On-site therapeutic drug monitoring has the potential to improve patient outcomes and drastically reduce healthcare costs.
Despite being on the radar of the scientific community for almost two decades, sensor-based approaches have yet to break through and support the clinical application of therapeutic drug monitoring, potentially due to the gap between scientific and clinical communities.
Chromatography as a routine practice is limited due to its lack of standardization, high turnaround-times and instrumentation costs, and labored sample preparation.
Sensors offer a low-cost, easy-to-use, and on-site analysis method to explore the full potential of therapeutic drug monitoring, overcoming these limitations.

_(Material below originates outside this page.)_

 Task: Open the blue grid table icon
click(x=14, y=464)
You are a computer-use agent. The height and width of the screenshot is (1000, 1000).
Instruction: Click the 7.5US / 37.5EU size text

The success of individualized dosing strongly relies on two factors: how PK / PD studies are integrated with therapeutic drug monitoring and how the measurement process is managed.
Recent technological advances have stimulated efforts to bring personalized medicine into practice. Yet, traditional application fields like therapeutic drug monitoring (TDM) have remained rather under-appreciated.
Owing to clear dose-response relationships, TDM could improve patient outcomes and reduce healthcare costs. While chromatography-based routine practices are restricted due to high costs and turnaround times, biosensors overcome these limitations by offering on-site analysis.
Nevertheless, sensor-based approaches have yet to break through for clinical TDM applications, due to the gap between scientific and clinical communities. We provide a critical overview of current TDM practices, followed by a TDM guideline to establish a common ground across disciplines. Finally, we discuss how the translation of sensor systems for TDM can be facilitated, by highlighting the challenges and opportunities.